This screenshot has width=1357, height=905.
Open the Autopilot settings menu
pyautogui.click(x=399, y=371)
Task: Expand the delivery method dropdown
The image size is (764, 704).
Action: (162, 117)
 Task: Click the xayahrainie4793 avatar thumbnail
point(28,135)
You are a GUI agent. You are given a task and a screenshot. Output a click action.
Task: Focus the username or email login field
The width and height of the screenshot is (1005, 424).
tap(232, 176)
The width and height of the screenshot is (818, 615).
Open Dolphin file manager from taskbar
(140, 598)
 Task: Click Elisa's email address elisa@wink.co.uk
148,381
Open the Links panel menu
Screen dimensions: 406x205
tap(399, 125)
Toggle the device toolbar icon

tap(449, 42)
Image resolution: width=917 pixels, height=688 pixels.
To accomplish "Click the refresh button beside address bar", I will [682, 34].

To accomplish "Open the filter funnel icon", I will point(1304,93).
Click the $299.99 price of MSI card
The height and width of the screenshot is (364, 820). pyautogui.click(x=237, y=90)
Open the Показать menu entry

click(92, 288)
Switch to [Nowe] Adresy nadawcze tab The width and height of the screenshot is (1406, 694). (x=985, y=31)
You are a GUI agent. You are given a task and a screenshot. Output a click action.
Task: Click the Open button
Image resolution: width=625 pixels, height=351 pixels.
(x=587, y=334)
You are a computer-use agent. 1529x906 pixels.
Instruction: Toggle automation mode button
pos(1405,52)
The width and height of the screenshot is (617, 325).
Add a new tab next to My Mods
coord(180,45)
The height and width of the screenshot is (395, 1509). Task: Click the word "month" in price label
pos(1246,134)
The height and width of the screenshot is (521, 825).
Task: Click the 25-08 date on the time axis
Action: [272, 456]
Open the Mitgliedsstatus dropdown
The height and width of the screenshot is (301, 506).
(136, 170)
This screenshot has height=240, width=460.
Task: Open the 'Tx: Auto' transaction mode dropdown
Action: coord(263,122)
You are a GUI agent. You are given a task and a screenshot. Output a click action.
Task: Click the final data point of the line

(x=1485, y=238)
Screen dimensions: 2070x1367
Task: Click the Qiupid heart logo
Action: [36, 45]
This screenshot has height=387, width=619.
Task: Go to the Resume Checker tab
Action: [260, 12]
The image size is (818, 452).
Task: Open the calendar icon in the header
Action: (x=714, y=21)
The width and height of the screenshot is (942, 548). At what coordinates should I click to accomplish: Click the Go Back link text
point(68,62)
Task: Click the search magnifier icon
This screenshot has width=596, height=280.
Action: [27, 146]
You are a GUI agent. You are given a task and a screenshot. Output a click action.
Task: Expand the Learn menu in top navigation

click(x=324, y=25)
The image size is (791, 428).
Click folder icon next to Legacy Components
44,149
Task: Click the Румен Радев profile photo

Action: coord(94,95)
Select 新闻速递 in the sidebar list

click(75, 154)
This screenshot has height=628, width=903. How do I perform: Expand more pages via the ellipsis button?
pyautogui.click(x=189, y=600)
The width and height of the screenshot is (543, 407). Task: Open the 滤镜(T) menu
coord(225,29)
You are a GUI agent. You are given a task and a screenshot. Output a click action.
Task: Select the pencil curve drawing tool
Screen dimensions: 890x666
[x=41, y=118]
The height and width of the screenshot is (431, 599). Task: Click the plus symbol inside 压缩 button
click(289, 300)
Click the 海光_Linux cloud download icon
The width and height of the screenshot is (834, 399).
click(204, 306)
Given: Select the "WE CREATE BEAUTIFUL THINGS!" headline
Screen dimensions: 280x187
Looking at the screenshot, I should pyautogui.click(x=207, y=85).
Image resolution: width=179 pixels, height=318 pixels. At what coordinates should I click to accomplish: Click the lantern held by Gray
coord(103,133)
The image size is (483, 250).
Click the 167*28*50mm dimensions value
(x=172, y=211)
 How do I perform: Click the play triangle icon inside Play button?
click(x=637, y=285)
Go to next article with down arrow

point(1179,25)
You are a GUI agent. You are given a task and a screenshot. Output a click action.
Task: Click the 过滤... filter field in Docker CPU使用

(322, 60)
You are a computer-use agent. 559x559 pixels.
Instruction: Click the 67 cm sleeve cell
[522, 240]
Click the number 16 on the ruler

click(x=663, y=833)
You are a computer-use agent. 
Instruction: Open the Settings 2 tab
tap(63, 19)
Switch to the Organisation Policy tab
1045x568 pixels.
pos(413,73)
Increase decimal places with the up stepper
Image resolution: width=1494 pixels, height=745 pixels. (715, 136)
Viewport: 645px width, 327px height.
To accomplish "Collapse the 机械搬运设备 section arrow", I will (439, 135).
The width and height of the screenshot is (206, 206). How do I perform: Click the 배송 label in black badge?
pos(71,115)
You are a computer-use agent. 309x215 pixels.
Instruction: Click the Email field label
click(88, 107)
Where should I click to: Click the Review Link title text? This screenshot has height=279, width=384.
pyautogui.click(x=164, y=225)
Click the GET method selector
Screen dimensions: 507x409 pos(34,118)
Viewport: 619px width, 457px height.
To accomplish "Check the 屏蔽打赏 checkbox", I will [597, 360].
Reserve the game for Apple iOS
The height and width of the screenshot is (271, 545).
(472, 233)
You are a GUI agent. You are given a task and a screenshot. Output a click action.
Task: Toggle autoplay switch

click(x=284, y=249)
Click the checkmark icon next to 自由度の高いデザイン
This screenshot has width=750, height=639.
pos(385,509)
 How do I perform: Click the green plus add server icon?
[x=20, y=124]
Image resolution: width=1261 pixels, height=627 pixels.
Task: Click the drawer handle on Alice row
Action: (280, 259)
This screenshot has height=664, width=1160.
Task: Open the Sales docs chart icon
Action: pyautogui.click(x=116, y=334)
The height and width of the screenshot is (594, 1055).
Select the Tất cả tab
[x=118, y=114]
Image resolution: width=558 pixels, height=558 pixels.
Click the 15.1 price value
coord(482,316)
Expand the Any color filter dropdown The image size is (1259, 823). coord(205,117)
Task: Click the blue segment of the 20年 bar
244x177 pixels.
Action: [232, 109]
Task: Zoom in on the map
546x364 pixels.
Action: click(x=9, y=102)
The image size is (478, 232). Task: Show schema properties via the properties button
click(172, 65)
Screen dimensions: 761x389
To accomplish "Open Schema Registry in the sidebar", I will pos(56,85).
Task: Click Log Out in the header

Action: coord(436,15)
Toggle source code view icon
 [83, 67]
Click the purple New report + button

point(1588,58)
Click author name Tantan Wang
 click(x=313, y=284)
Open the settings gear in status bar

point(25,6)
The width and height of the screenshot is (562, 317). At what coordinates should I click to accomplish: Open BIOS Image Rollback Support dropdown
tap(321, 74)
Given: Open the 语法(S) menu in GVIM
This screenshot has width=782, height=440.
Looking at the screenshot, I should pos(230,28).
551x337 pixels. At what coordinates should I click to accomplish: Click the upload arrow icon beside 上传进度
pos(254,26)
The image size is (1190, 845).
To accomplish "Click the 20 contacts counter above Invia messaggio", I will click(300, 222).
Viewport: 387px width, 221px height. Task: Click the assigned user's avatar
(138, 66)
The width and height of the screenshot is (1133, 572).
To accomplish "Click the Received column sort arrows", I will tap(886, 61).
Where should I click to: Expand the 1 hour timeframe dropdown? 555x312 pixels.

########################################

### EXERCISE BRIEF:
How many of the lines above contain the word "resolution"? Reply with the number alone.

### OUTPUT FOR THIS EXERCISE:
6